А «неотключаемая» (теоретически) автоматическая аварийная защита реактора четвертого блока по мощности и скорости нарастания мощности не сработала, так как ранее была отключена персоналом же, как бы это помягче выразиться, «нештатными средствами». Об этом важнейшем обстоятельстве, ранее упорно замалчивавшемся минэнерговской номенклатурой, в одном из своих интервью официально сообщил бывший российский «атомный» министр А. Ю. Румянцев:

«Поднять его (реактор) на большую мощность мешала работа защиты. Тогда оперативный персонал заблокировал ее действие, одни кнопки расклинив, другие заклеив скотчем».
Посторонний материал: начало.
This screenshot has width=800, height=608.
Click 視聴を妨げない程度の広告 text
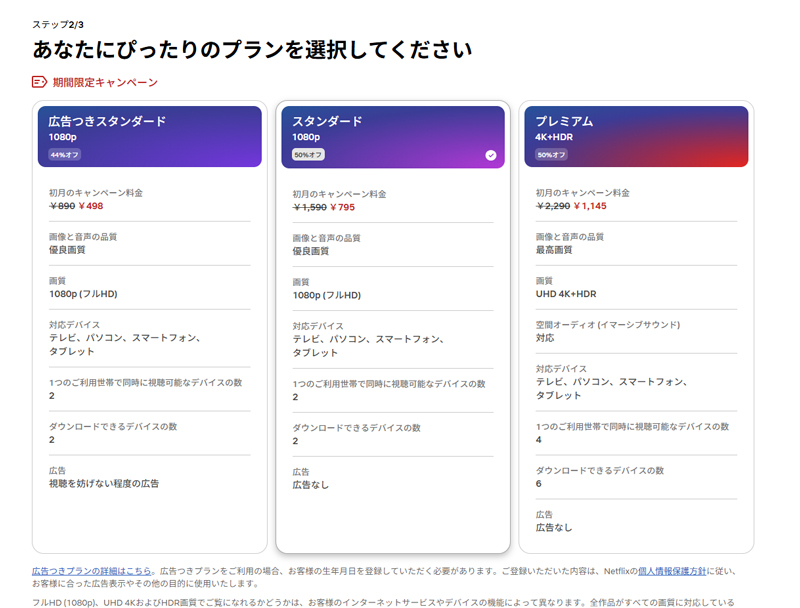point(104,483)
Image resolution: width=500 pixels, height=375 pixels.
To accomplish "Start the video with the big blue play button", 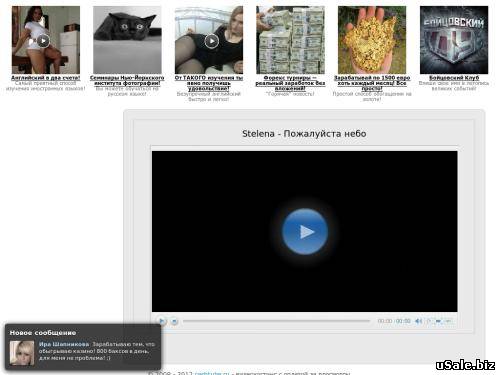I will pyautogui.click(x=305, y=231).
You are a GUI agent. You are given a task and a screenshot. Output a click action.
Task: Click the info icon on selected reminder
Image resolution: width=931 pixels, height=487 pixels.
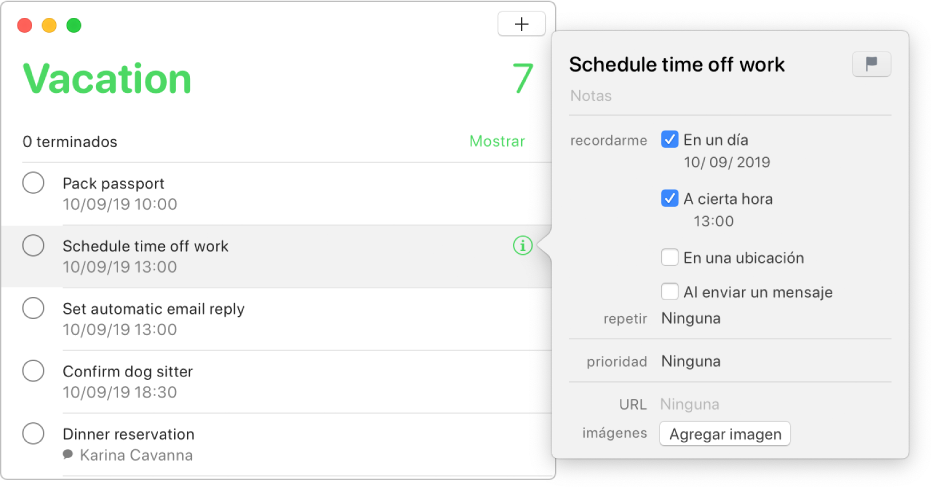click(522, 245)
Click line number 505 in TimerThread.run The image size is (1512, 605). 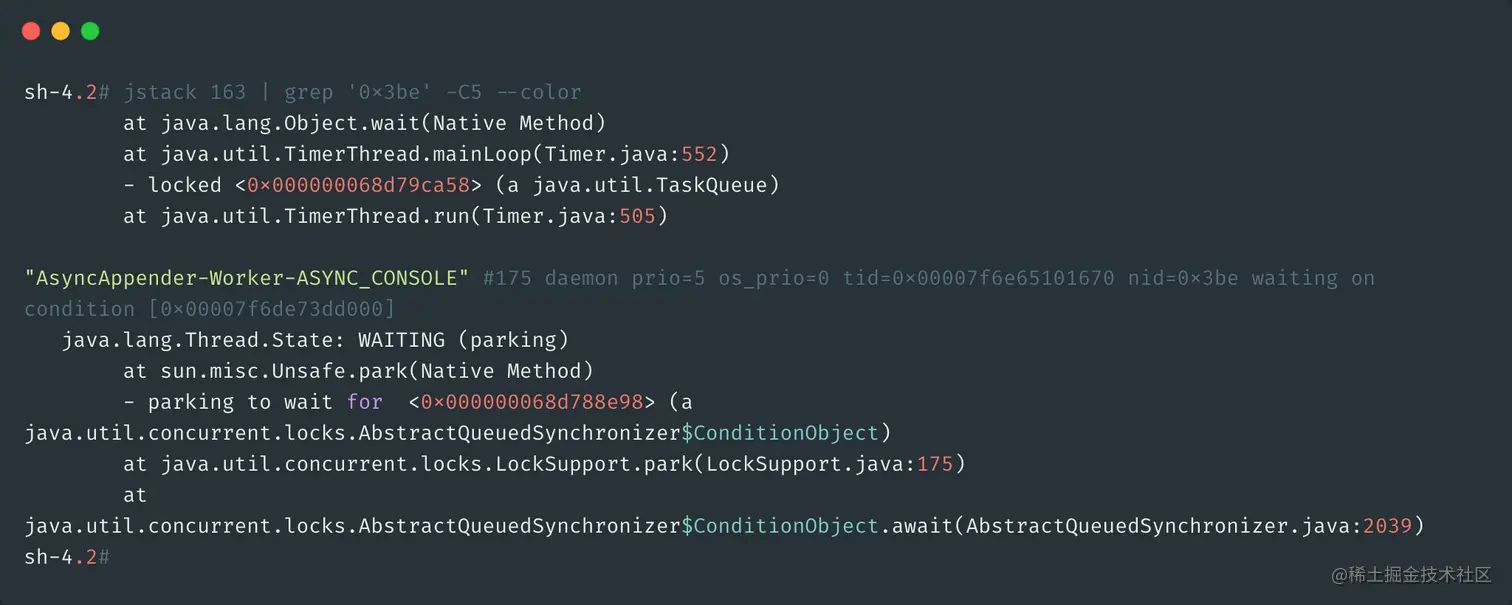tap(638, 217)
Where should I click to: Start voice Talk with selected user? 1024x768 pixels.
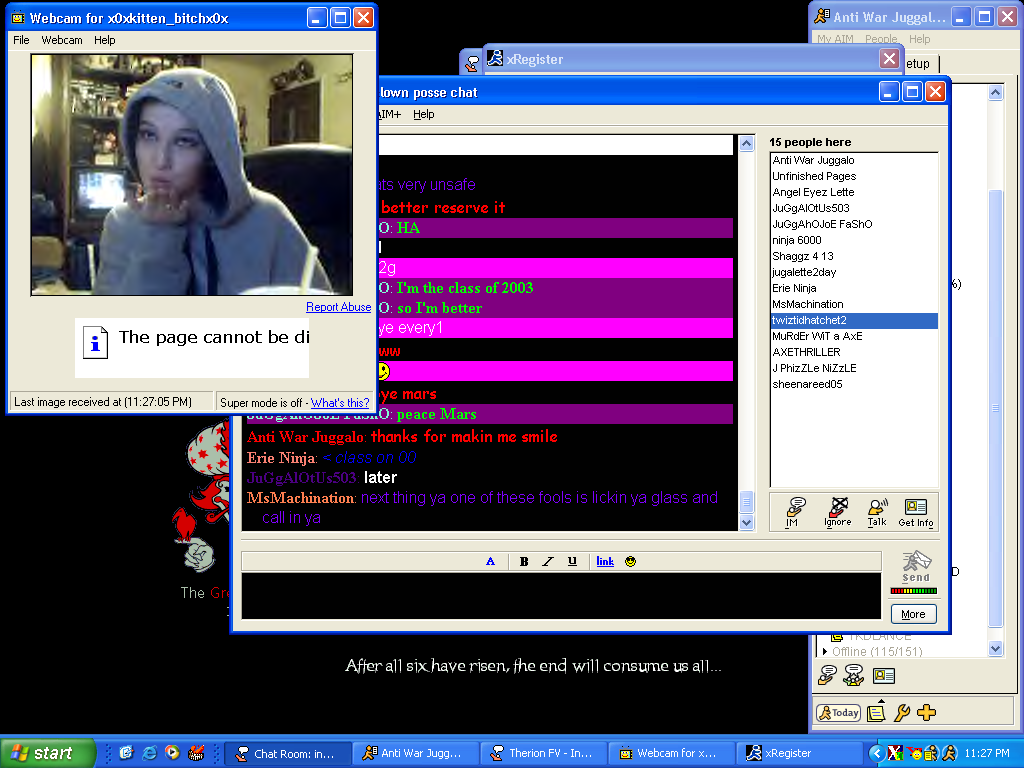pyautogui.click(x=877, y=511)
Ну и ну! Такое, скажем прямо, уголовно наказуемое обращение с реактором его создателям не могло присниться даже в страшном сне. Интервью бывшего атомного министра поставило последнюю точку в этой многолетней проблеме.

Зная все это, просто разводишь руками от удивления, когда снова и снова смотришь передачи или читаешь статьи, в которых авторы пытаются изобразить бывшую дирекцию Чернобыльской АЭС невинными жертвами.

Говорят, нашлись люди, которые подавали в Верховную Раду Украины предложение об их полной судебной реабилитации. Трудно придумать большее глумление над здравым смыслом и морально-этическими нормами, принятыми в атомной отрасли.

Б.И.Горбачев — с.н.с. Института проблем безопасности атомных электростанций НАНУ, к.физ.-мат. наук «Бюллетень по атомной энергии», февраль 2006 г.